• Listed entries:

== Segment start ==

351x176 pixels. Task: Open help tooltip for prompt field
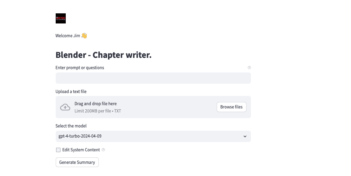pyautogui.click(x=249, y=68)
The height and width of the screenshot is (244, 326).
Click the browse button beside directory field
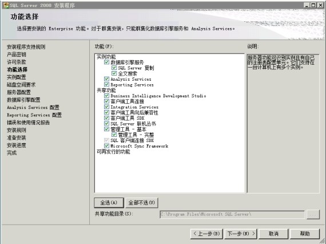point(313,214)
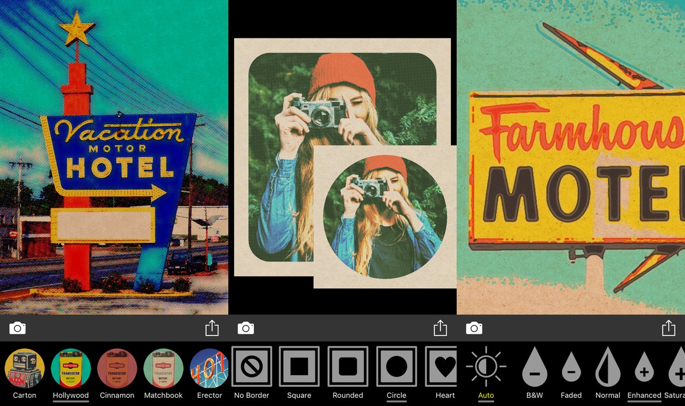The height and width of the screenshot is (406, 685).
Task: Pick the Rounded border shape
Action: coord(348,367)
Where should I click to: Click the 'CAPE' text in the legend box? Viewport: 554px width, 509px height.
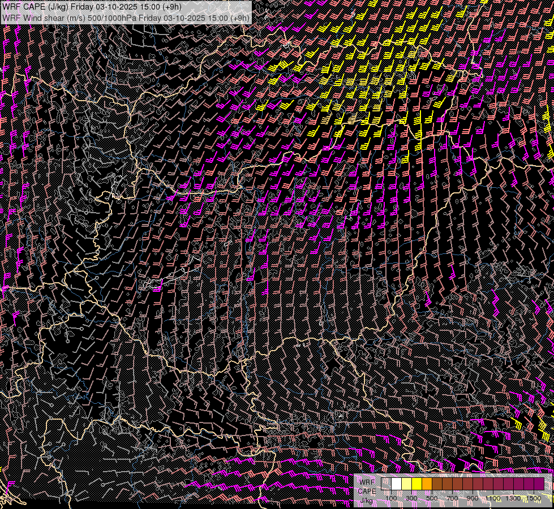[367, 491]
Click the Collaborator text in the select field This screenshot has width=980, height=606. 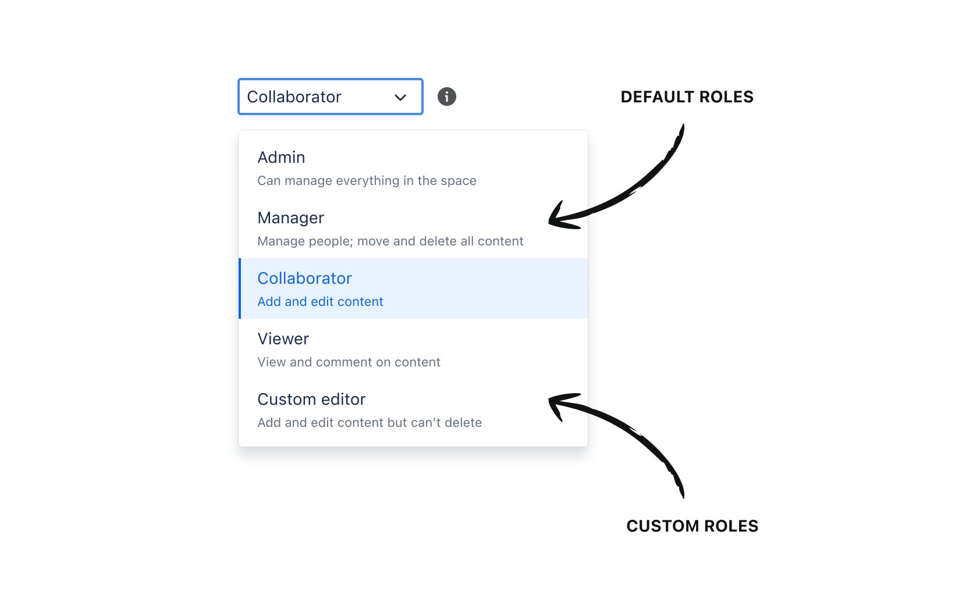coord(294,97)
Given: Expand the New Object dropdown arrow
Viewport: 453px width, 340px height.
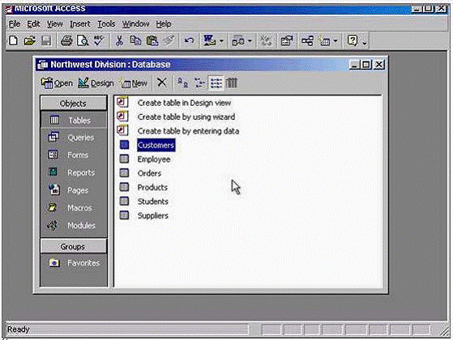Looking at the screenshot, I should tap(335, 41).
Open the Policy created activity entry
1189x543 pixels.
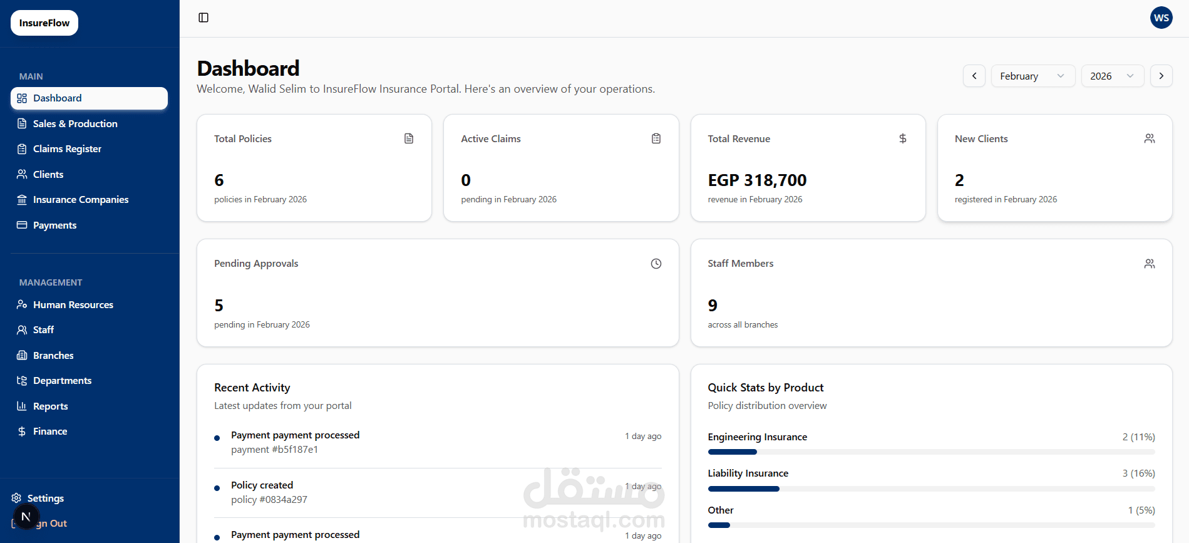click(262, 485)
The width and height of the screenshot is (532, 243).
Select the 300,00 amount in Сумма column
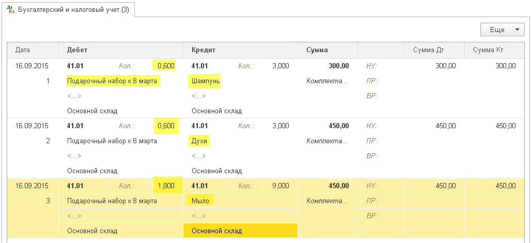tap(338, 66)
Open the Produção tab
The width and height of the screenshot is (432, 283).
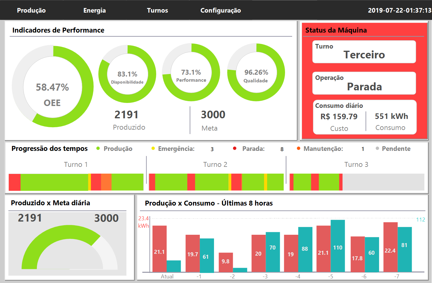tap(31, 10)
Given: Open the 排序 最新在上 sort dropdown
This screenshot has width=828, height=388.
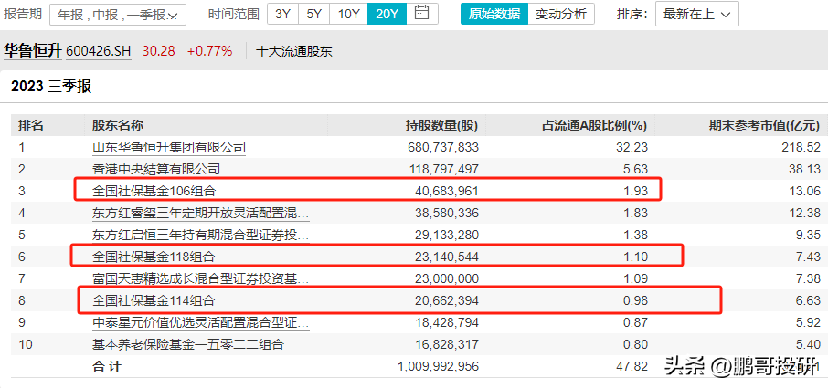Looking at the screenshot, I should (x=699, y=15).
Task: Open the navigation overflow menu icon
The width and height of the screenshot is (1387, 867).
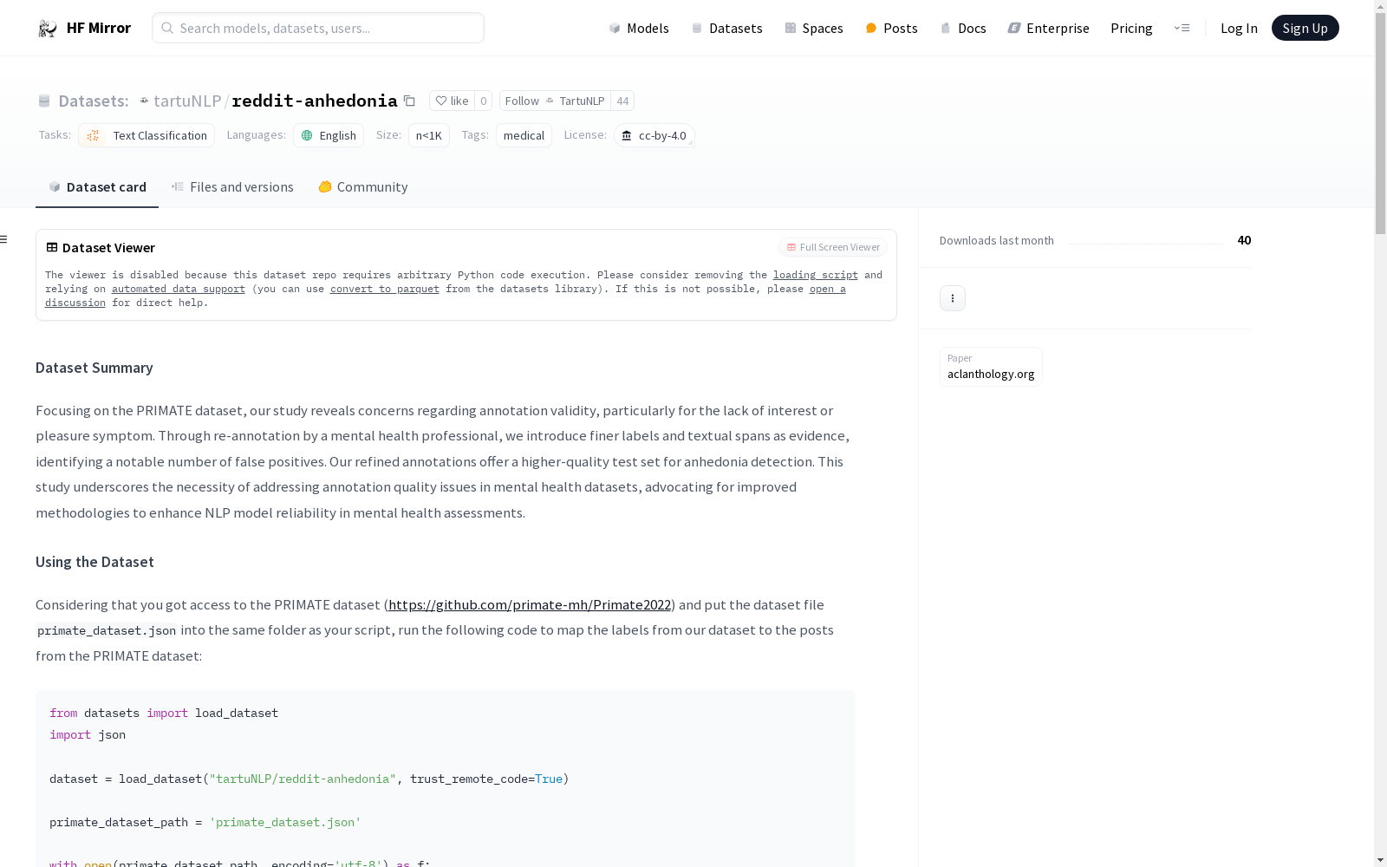Action: pos(1182,29)
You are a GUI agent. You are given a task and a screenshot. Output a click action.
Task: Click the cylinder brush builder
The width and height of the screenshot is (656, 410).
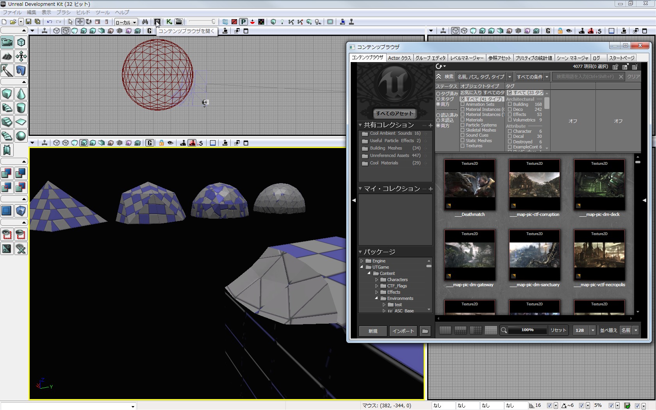point(21,108)
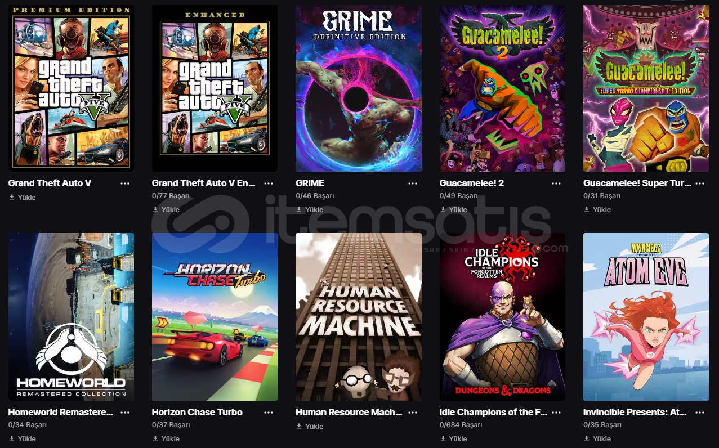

== Segment end ==

• Task description: From the line holding "Select the 300,00 amount in Сумма column" to the line holding "Given: Open the 排序 最新在上 sort dropdown", both included, retype the entries above exactly and drop the pictures.

• Worked solution:
Select the 300,00 amount in Сумма column
tap(338, 66)
Open the Produção tab
The width and height of the screenshot is (432, 283).
tap(31, 10)
Given: Open the 排序 最新在上 sort dropdown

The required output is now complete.